Extend the Women's Equality Day text below by writing what comes after its last sentence.

EXCERPT TO READ
Begin

Since 1971, Women’s Equality Day has been celebrated annually on Aug. 26. The celebration falls on the anniversary of the ratification of the 19th Amendment which granted women the right to vote. 

According to the Library of Congress site the Woman Suffrage Amendment was first introduced to Congress in 1878. It was resubmitted numerous times until it was finally approved by both the House and Senate in June 1919. This was the culmination of a massive, peaceful civil rights movement by women. It had its’ formal beginnings in 1848 at the world’s first women’s rights convention, in Seneca Falls, New York. 

The bill needed to be approved by two-thirds of the states, so suffragists spent the next year lobbying state legislatures to gain support for the bill. On Aug. 24, 1920, Tennessee became 36th and final state to ratify the amendment, which passed by only one vote.

That one vote belonged to Harry T. Burn. He heeded the words of his mother when she urged him to vote for suffrage. The Secretary of State signed the amendment into law on Aug. 26, 1920. The site noted further milestones in women’s rights.

Fifty years later Aug. 26, 1970, Betty Friedan, and the National Organization for Women (NOW) organized a nationwide Women’s Strike for Equality. Women across the political continuum joined together to demand equal opportunities in employment and education, as well as 24-hour childcare centers. This was the largest protest for gender equality in United States history. There were demonstrations and rallies in more than 90 major cities and small towns across the country and over 100,000 women participated, including 50,000 who marched down Fifth Avenue in New York City.

In 1971, Representative Bella Abzug (D-NY) introduced a successful bill designating Aug. 26 of each year as Women’s Equality Day. Part of the bill reads that Women’s Equality Day is a symbol of women’s continued fight for equal rights and that the United States commends and supports them. It decreed that the President is authorized and requested to issue a proclamation annually in commemoration of woman suffrage and the 1970 Strike for Equality. Women today continue to draw on the history of these brave and determined women.

End

PROVIDED DATA
Begin

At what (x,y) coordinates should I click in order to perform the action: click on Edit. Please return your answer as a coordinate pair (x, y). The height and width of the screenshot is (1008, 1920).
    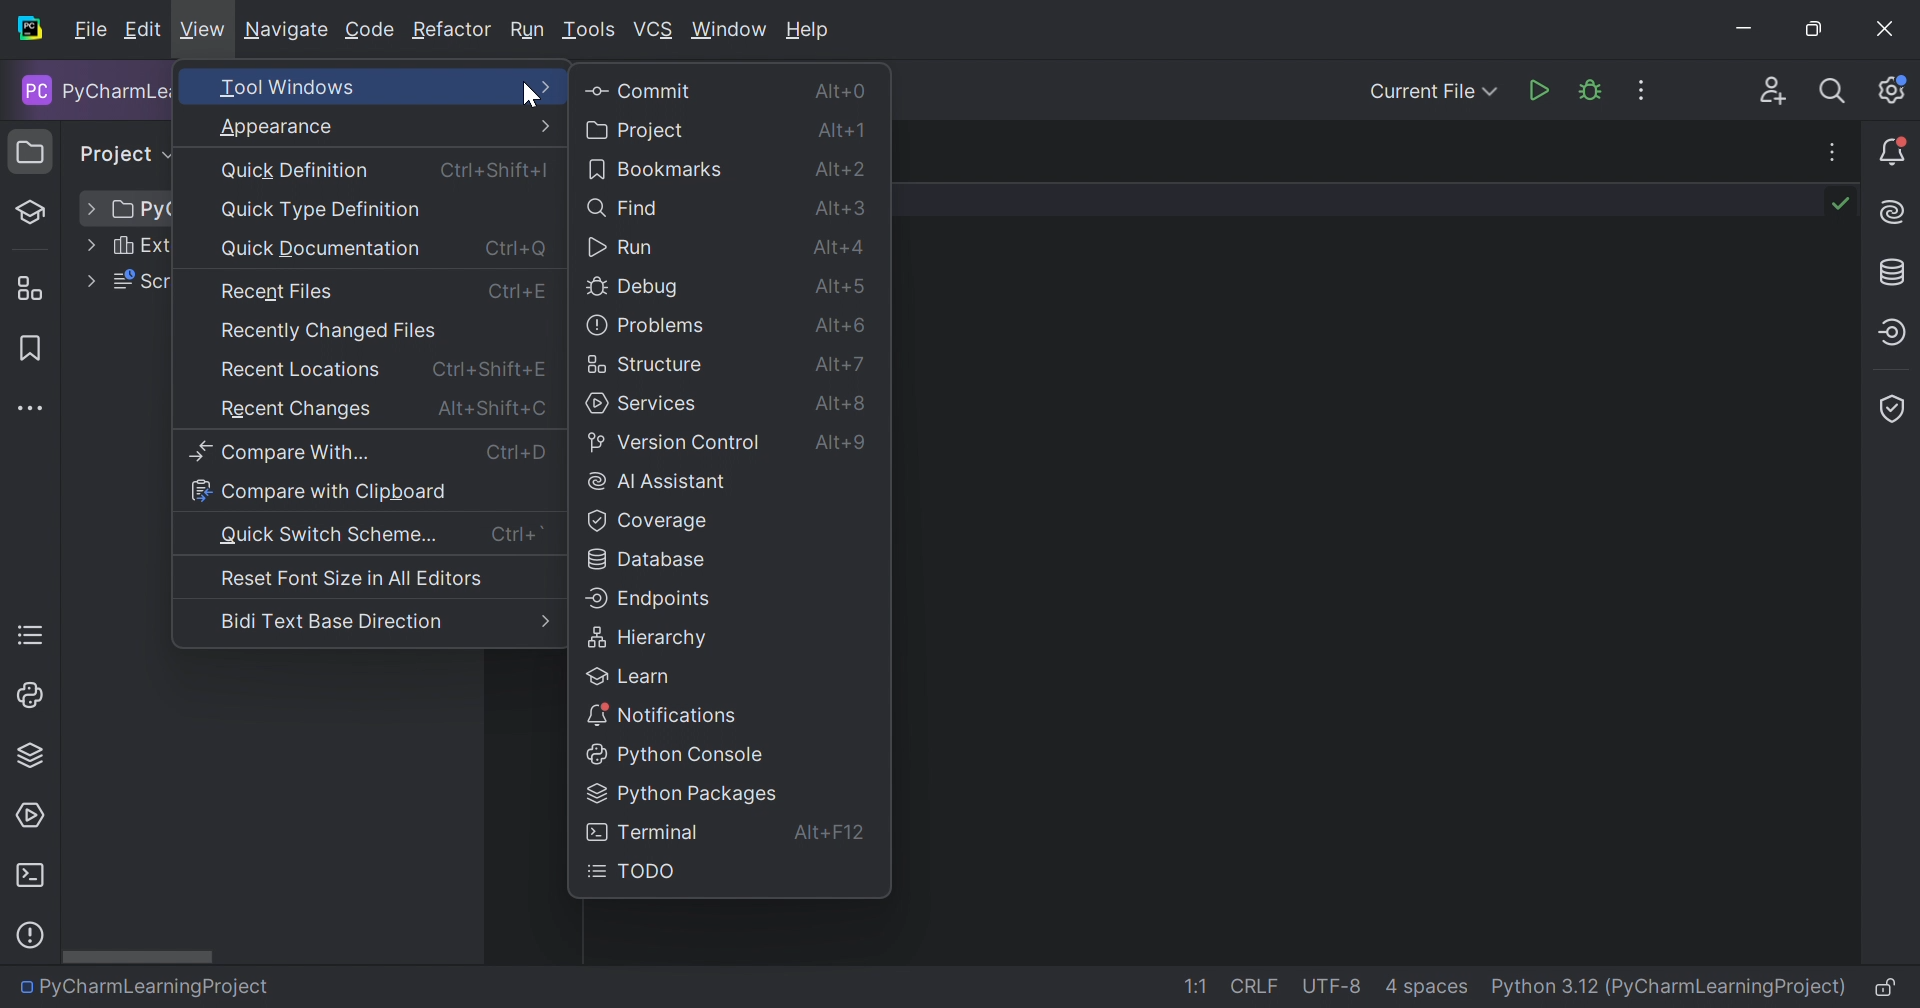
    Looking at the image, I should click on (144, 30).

End

TASK OUTPUT
Beijing Declaration and Platform for Action

More than two decades ago there was a historic gathering in 1995 in Beijing, China guided by UN Women. Internet sites explain that The Beijing Declaration and Platform for Action was adopted by governments, corporations, and change-makers committed to achieving gender equality. On that occasion a woman from Chicago, the First Lady of the United States at the time, later, the U.S. Secretary of State, and long advocate for women and children, made history. In her historic speech Hillary Clinton declared: 

“If there is one message that echoes forth from this conference, let it be that human rights are women’s rights, and women’s rights are human rights, once and for all.” 

More women are continuing to vote. According to a Rutgers University 2019 article voter turnout rates for women have equaled or exceeded voter turnout rates for men in recent elections. Women, who constitute more than half the population, have cast between four and seven million more votes than men in recent elections. In every presidential election since 1980, the proportion of female adults who voted has exceeded the proportion of made adults who voted. Let us all continue to vote to better our country, state, county, town, and our schools. Our democracy depends on using our right to vote.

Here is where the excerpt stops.